Oleh: JC Tukiman Tarunasayoga
Jika seorang cewek dikatakan ayu, itu dapat mengandung dua maksud, yakni mengatakan fakta bahwa si Diah itu memang cantik, diakui banyak orang misalnya; tetapi juga mungkin sebuah pujian penuh tatakrama agar si Betty tetap Betty yang energik penuh semangat.
Akan tetapi akan menjadi berbeda kalau si Betty itu lalu disebut-sebut kemayu oleh banyak orang, mengapa? Seseorang (cewek) disebut kemayu umumnya karena (a) dia sok bergaya ayu, seolah-olah dirinya paling ayu sedunia; (b) tindakannya, yaitu solah bawane, bahasa tubuhnya, atau omongannya dibuat sedemikian rupa biar tampak cantik; dan (c) meniru-tirukan apa saja yang terjadi/dilakukan oleh orang cantik. Apakah si cewek kemayu itu memang benar-benar cantik, nah pasti Anda punya jawabannya tersendiri berhubung yang disebut cantik atau tidak cantik itu konon relatif.
Kemadol utawa Kemedol
Ketika naskah ini sedang saya persiapkan (Kamis, 5 Jan, hari pemakaman alm Paus emeritus Benediktus XVI) sedang terjadi gonjang-ganjing antar partai politik di tanah air Indonesia.

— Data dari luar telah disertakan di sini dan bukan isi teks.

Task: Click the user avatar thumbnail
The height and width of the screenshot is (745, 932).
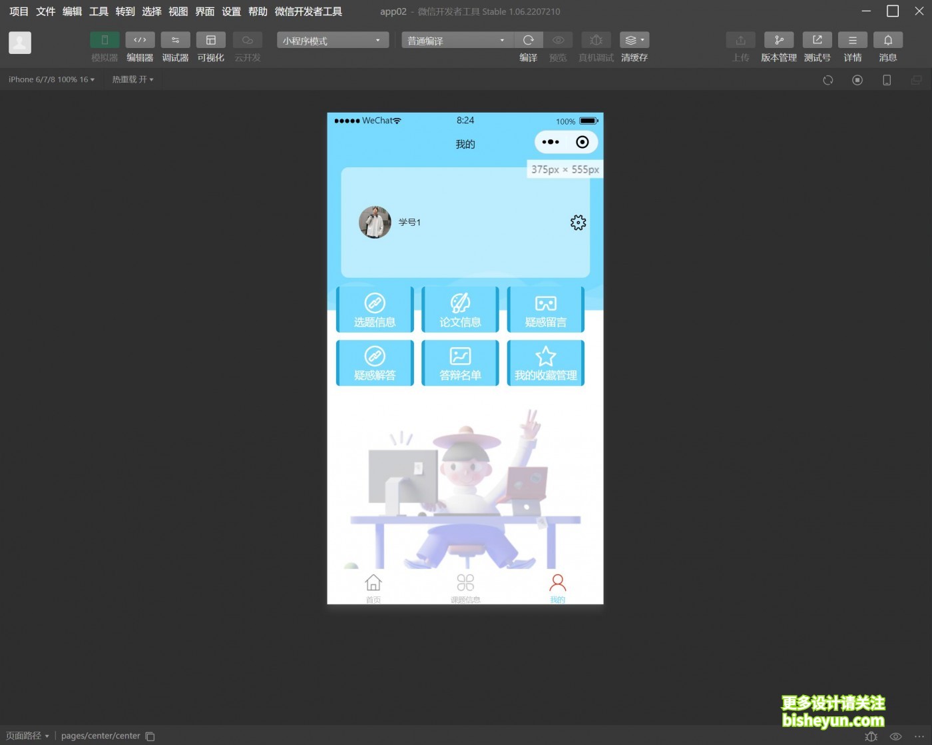Action: coord(375,223)
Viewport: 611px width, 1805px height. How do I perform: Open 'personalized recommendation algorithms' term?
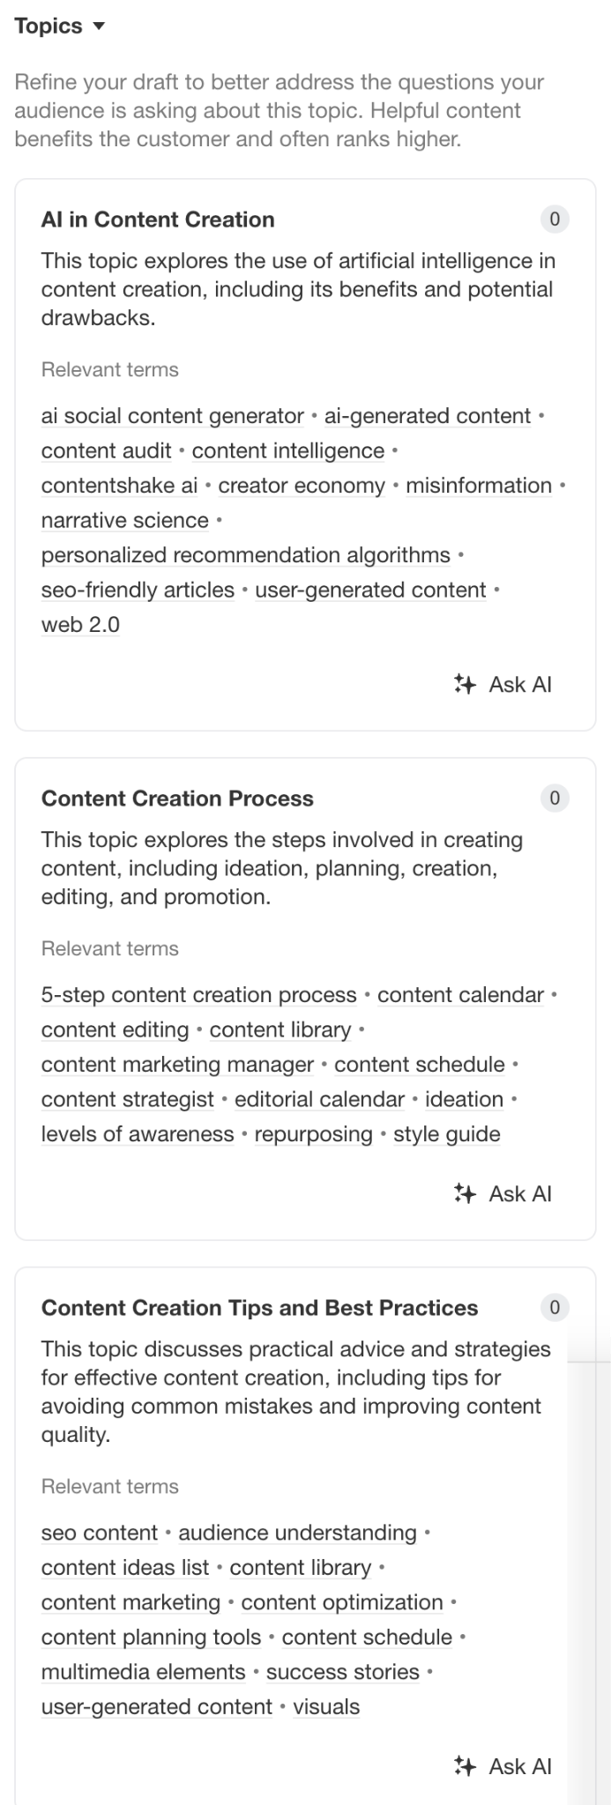(245, 555)
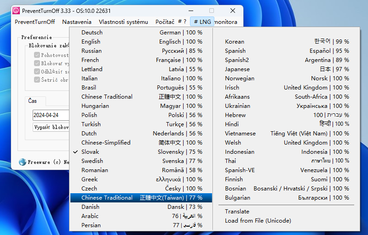Select highlighted Chinese Traditional (Taiwan) language
Screen dimensions: 368x235
point(141,198)
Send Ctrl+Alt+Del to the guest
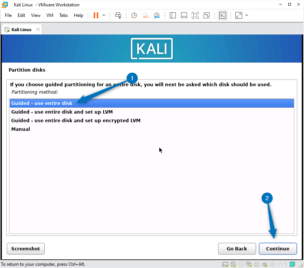 [x=118, y=15]
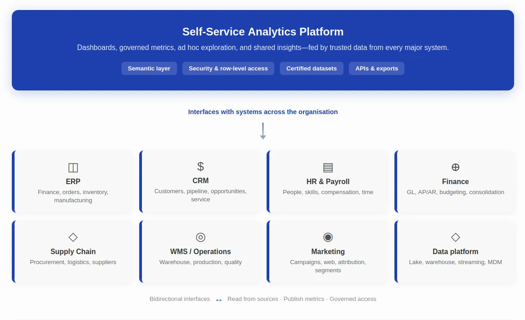
Task: Click the WMS / Operations target icon
Action: point(200,237)
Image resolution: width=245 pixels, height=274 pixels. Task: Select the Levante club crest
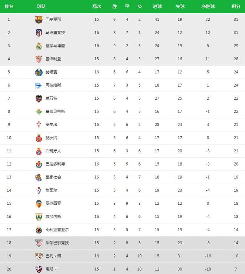click(x=39, y=98)
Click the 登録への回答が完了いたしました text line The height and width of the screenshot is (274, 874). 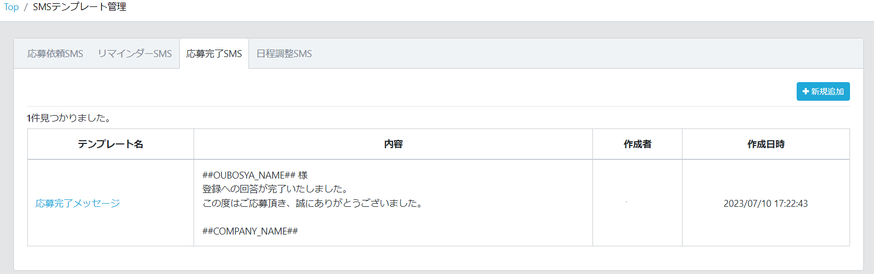pos(276,189)
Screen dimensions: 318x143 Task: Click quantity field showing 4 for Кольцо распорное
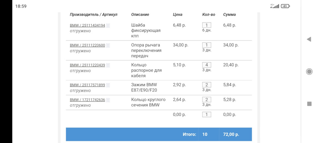coord(206,65)
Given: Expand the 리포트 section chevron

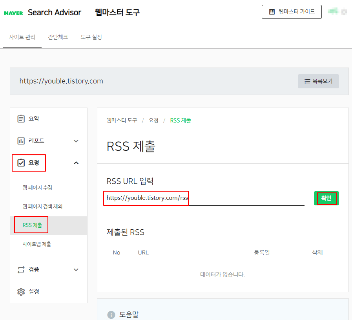Looking at the screenshot, I should coord(76,141).
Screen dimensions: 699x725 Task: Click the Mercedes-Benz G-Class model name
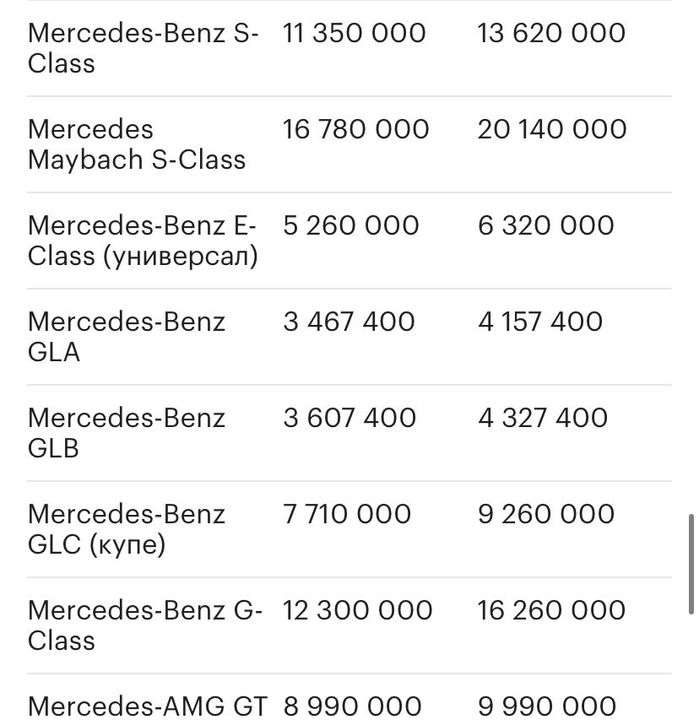coord(145,625)
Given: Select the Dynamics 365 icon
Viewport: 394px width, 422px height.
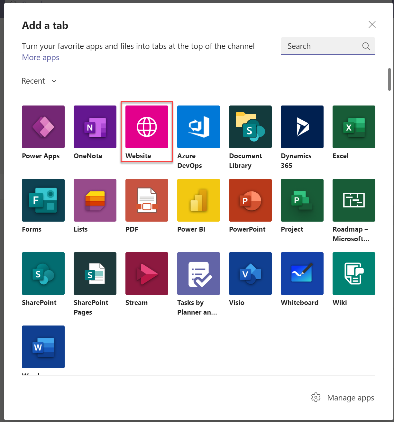Looking at the screenshot, I should [x=302, y=127].
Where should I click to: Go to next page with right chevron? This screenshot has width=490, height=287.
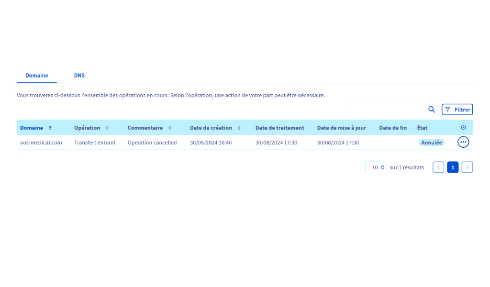(x=467, y=167)
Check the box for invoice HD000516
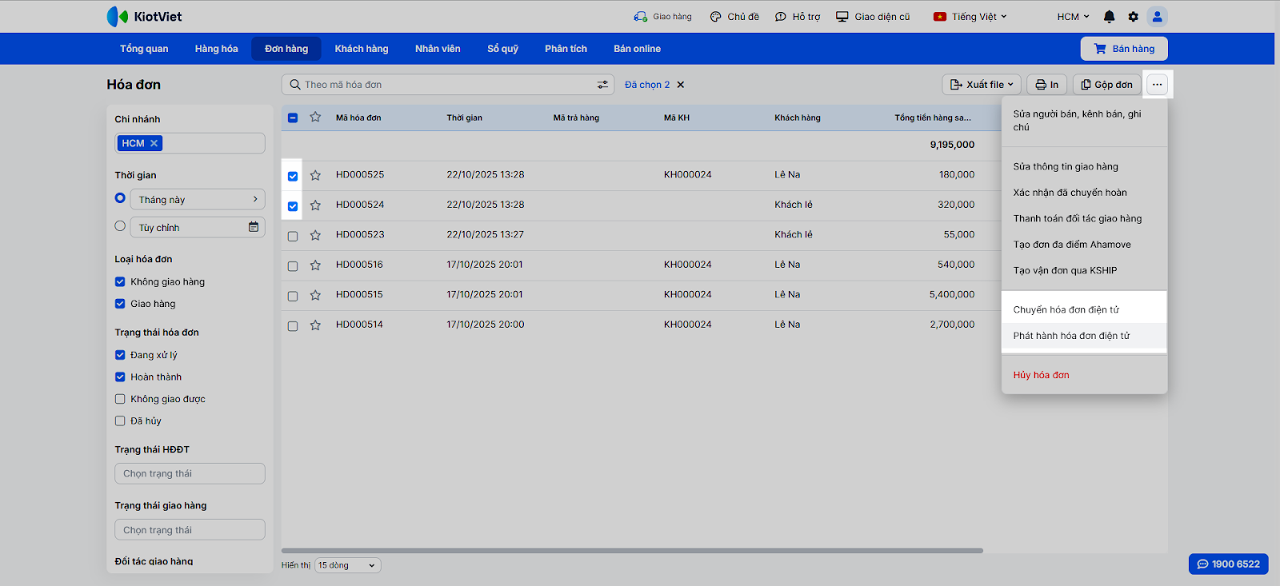Viewport: 1280px width, 586px height. coord(293,265)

Satu pihak partai-partai bertahan usul bahkan mendesak kepada MK agar pemilu legislatif tetap menggunakan sistem coblos orang (tanda gambar orang/calon); di sisi lainnya ada parpol yang mengusulkan dilakukan secara tertutup, yakni cukup coblos tanda gambar partainya saja.
Lupakan soal kemayu di atas, karena saya ingin mengajak Anda membahas tentang terbuka atau tertutup ini dari satu sisi paling penting (menurutku lho ya), yakni: Apakah parpol atau calegnya kemadol apa ora; laku “dijual” atau tidak?
Baca Juga:Berkuasa: Nyekel Bangbang Alum-aluming Praja
Itu saja persoalan (besar) yang sedang dihadapi oleh parpol apa pun. Parpol yang menghendaki tertutup, mungkin merasa sangat percaya diri betapa partainya kemadol; sedang parpol yang menghendaki tetap dengan system terbuka karena sangat yakin dan PD betapa para calegnya adalah pribadi-pribadi yang kemadol.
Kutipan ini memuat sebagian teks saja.